EXERCISE: Rewrite the entries as a numbered list, from the line that contains "Select the Equals block under Building:.use" through the line that contains "pos(950,600)", with both of those lines included and any blank lines left out. Leave the pictures out of your list.

DATA LINES:
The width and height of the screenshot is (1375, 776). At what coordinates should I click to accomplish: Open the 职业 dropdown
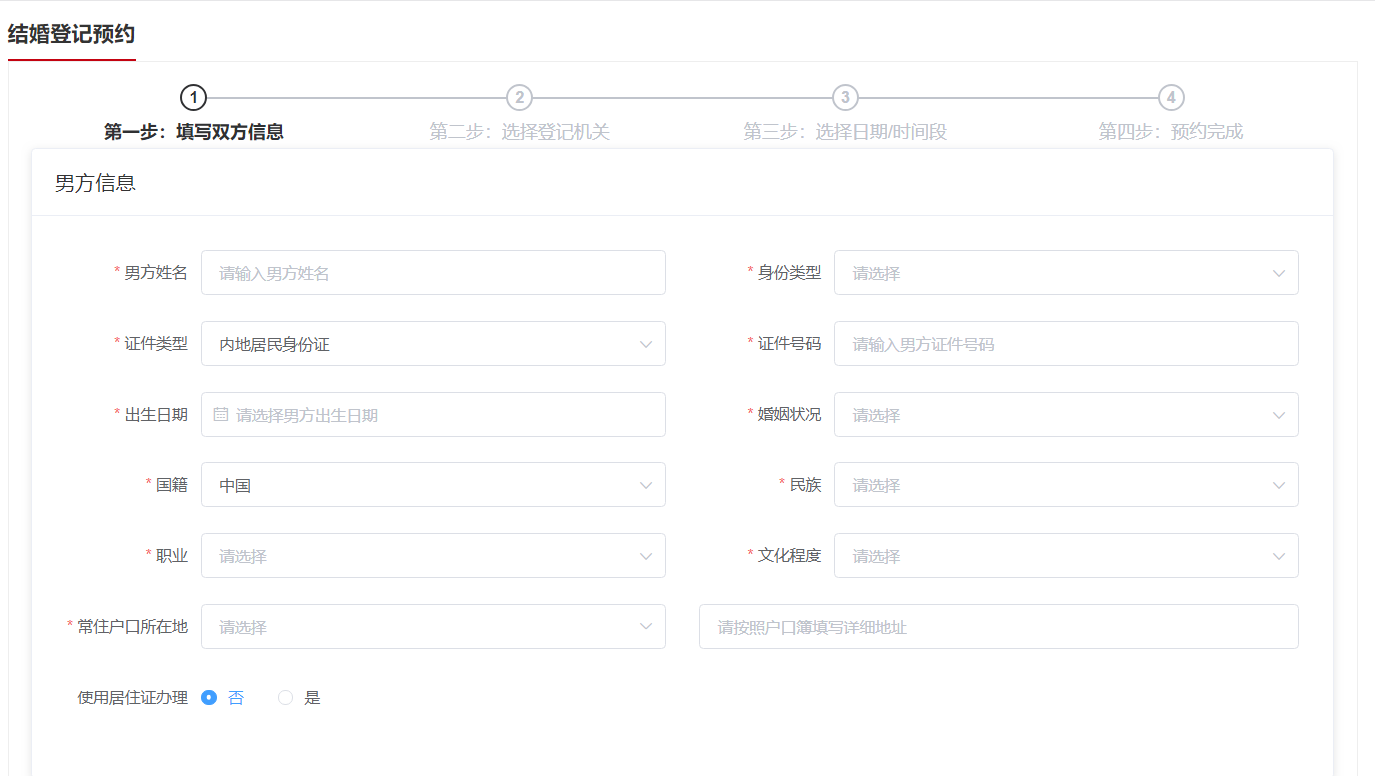432,556
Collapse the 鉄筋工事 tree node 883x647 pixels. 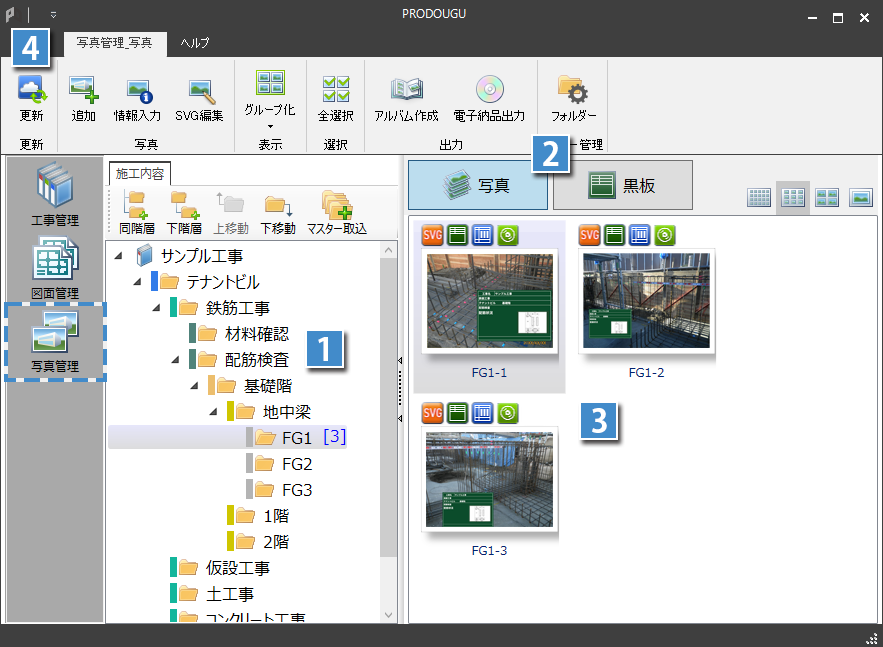[157, 308]
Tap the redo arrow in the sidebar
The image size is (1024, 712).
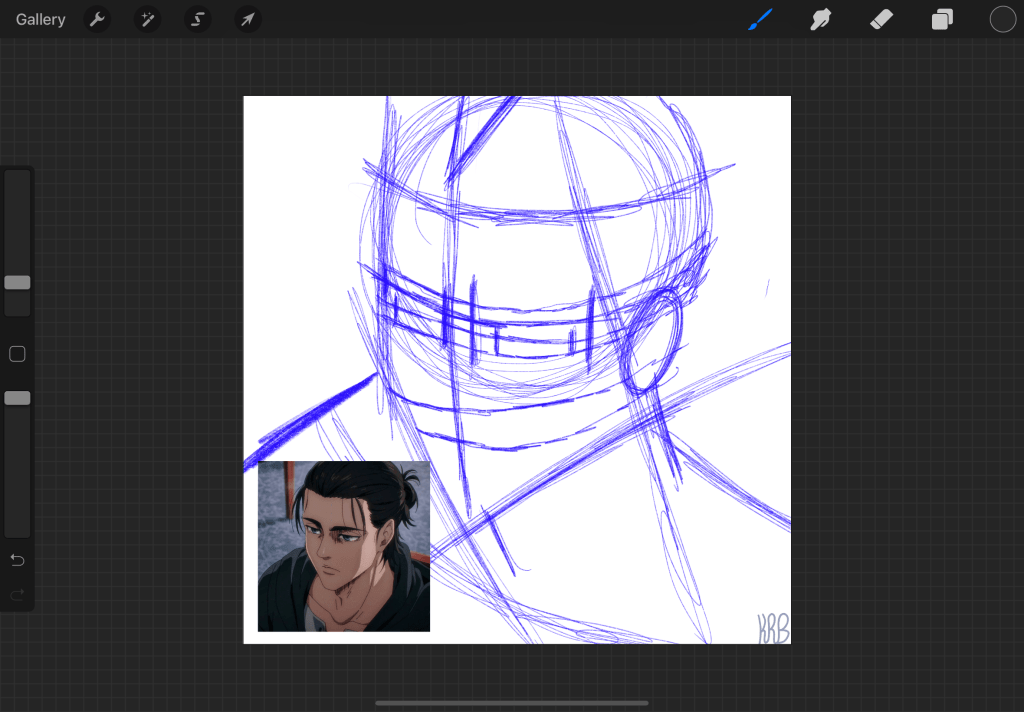16,596
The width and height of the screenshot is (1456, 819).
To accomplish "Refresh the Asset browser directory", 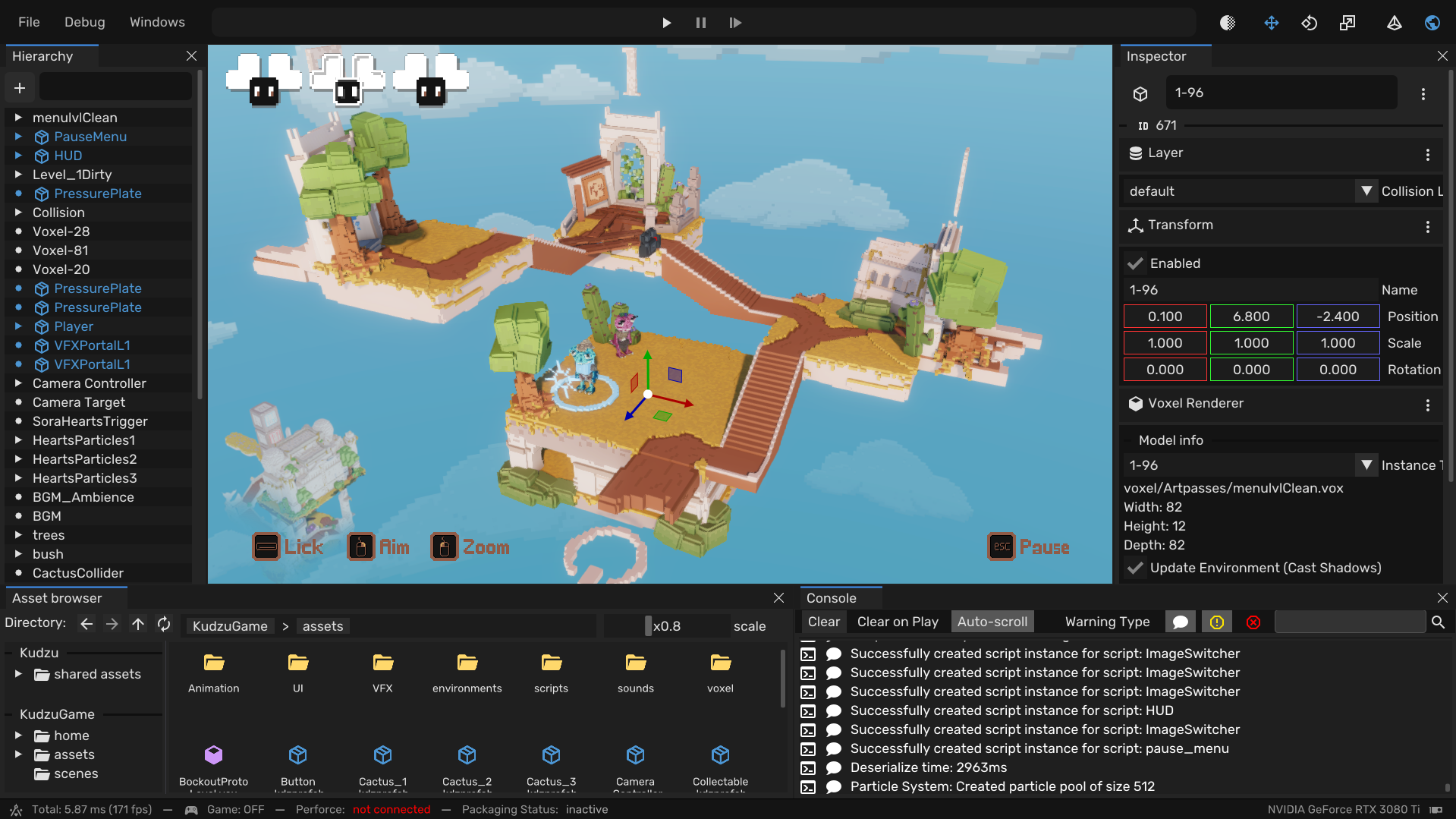I will click(x=164, y=624).
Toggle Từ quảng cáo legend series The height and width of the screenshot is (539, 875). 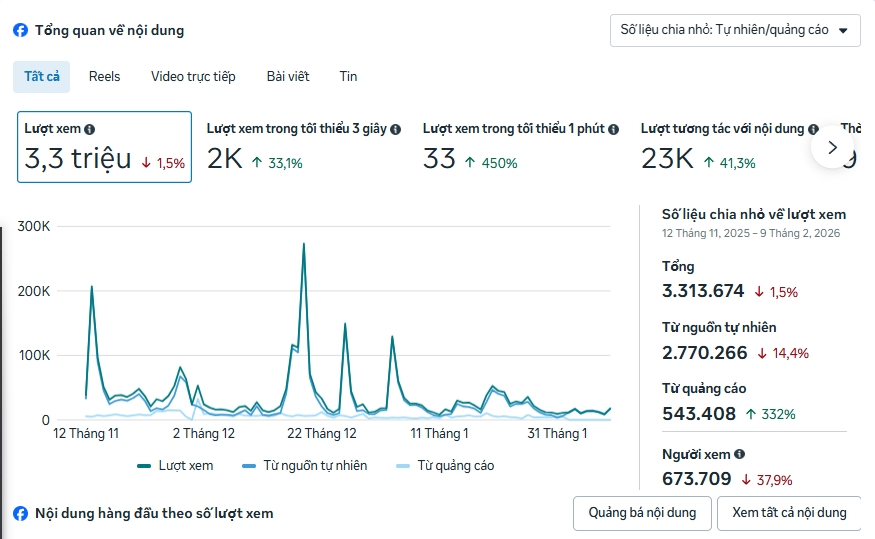pos(445,465)
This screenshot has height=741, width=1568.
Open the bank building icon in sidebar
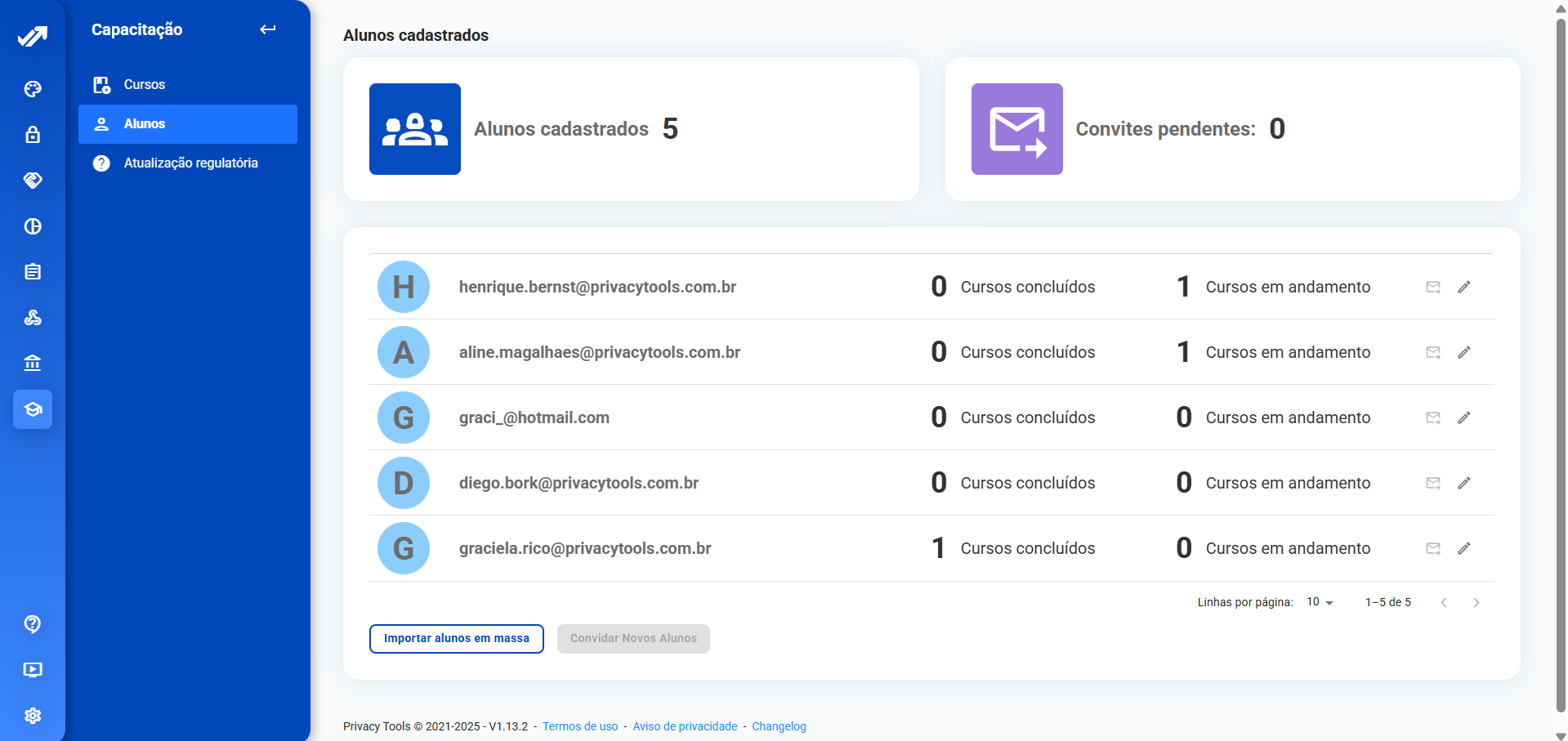point(33,364)
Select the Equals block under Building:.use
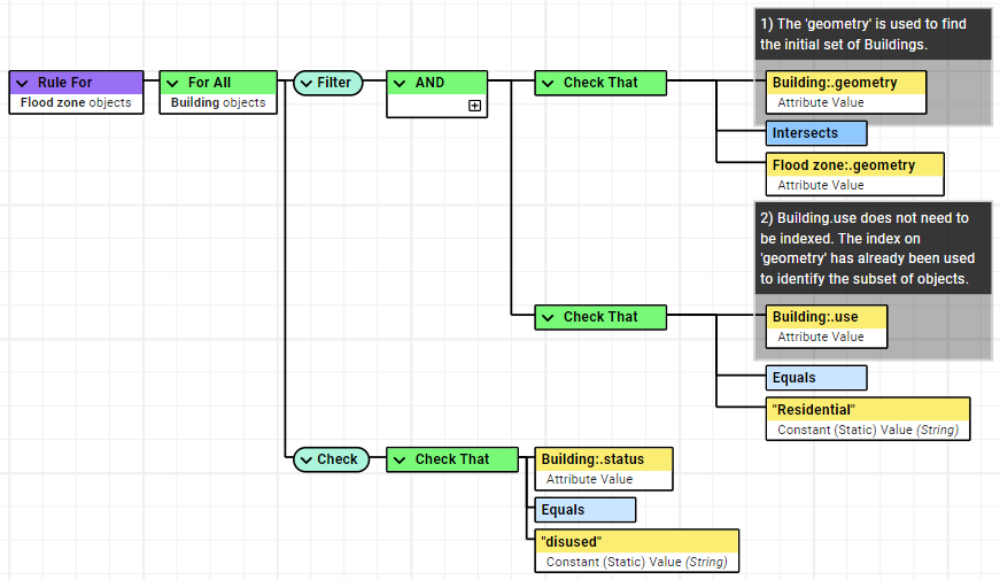This screenshot has height=580, width=1000. [x=816, y=377]
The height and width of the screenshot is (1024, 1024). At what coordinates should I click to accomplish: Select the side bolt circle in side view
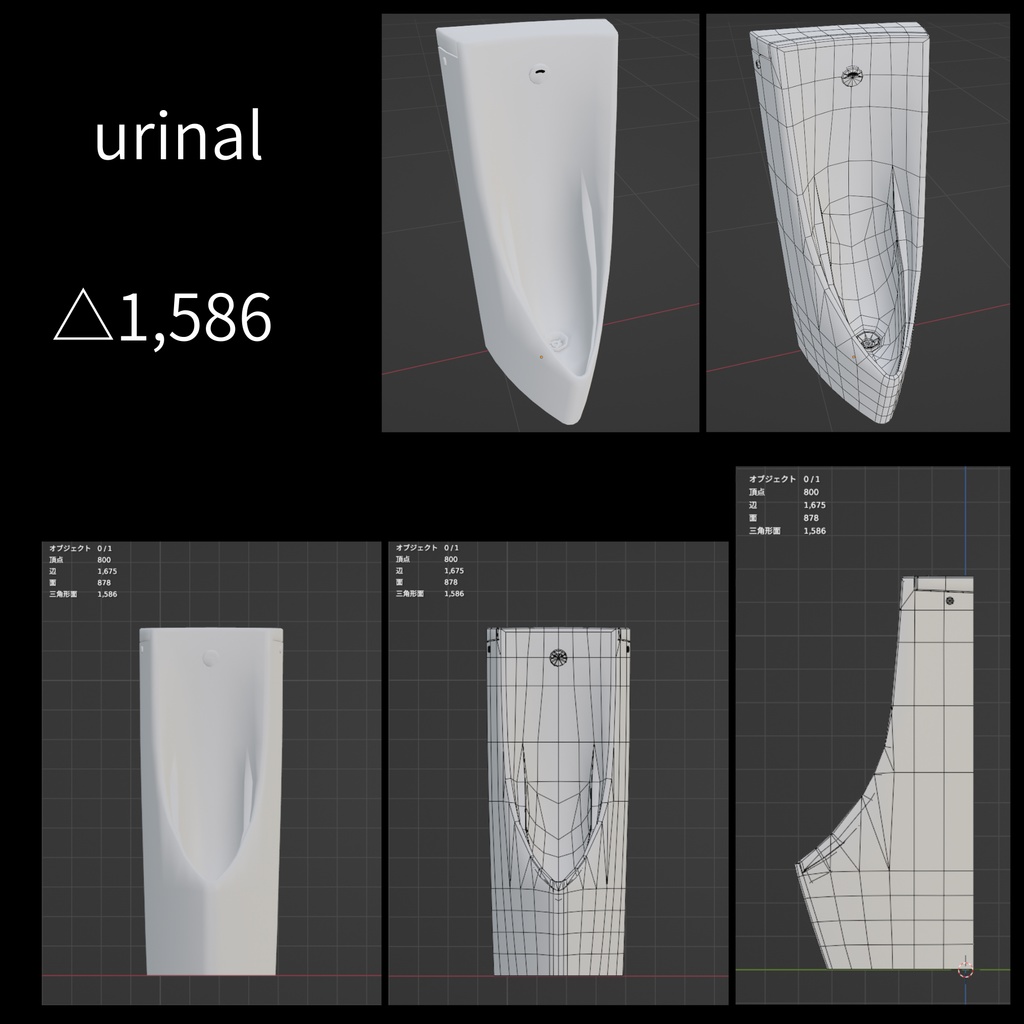pos(950,600)
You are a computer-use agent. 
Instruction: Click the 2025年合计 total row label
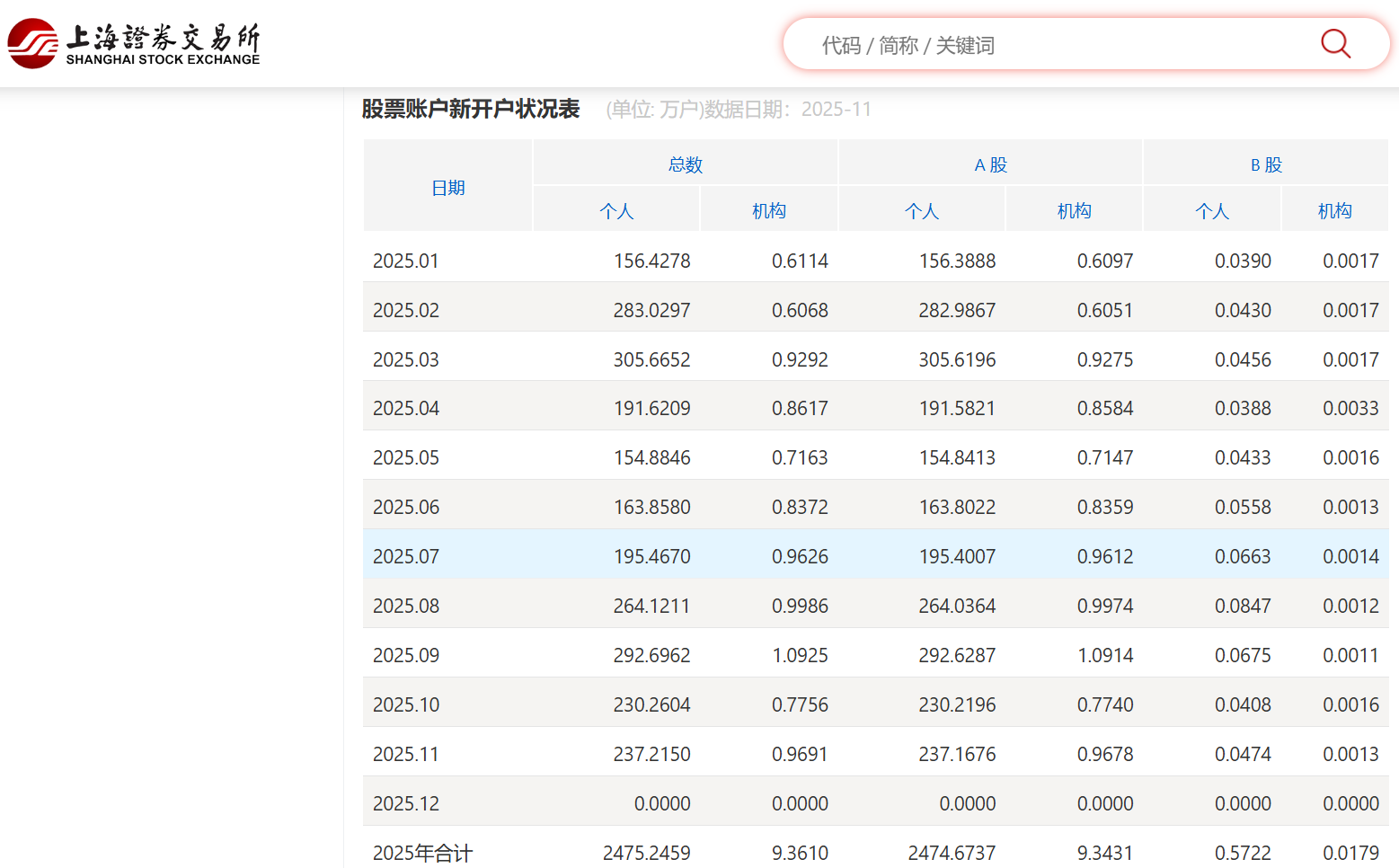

REPLY:
1. Select the Equals block under Building:.use
2. This screenshot has height=580, width=1000. [x=816, y=377]
3. The height and width of the screenshot is (1024, 1024). At what coordinates should I click to accomplish: Select the side bolt circle in side view
4. pos(950,600)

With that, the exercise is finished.